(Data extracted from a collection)
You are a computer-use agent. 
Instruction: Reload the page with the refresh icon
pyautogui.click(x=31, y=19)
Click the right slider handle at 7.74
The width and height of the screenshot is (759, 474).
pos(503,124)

■ TASK ITEM: Reproduce exactly, with nothing added, the lines from the one that contains "Instruction: Reload the" to the end of the data.

■ TASK SOLUTION:
Instruction: Reload the page with the refresh icon
pyautogui.click(x=31, y=19)
Click the right slider handle at 7.74
The width and height of the screenshot is (759, 474).
pos(503,124)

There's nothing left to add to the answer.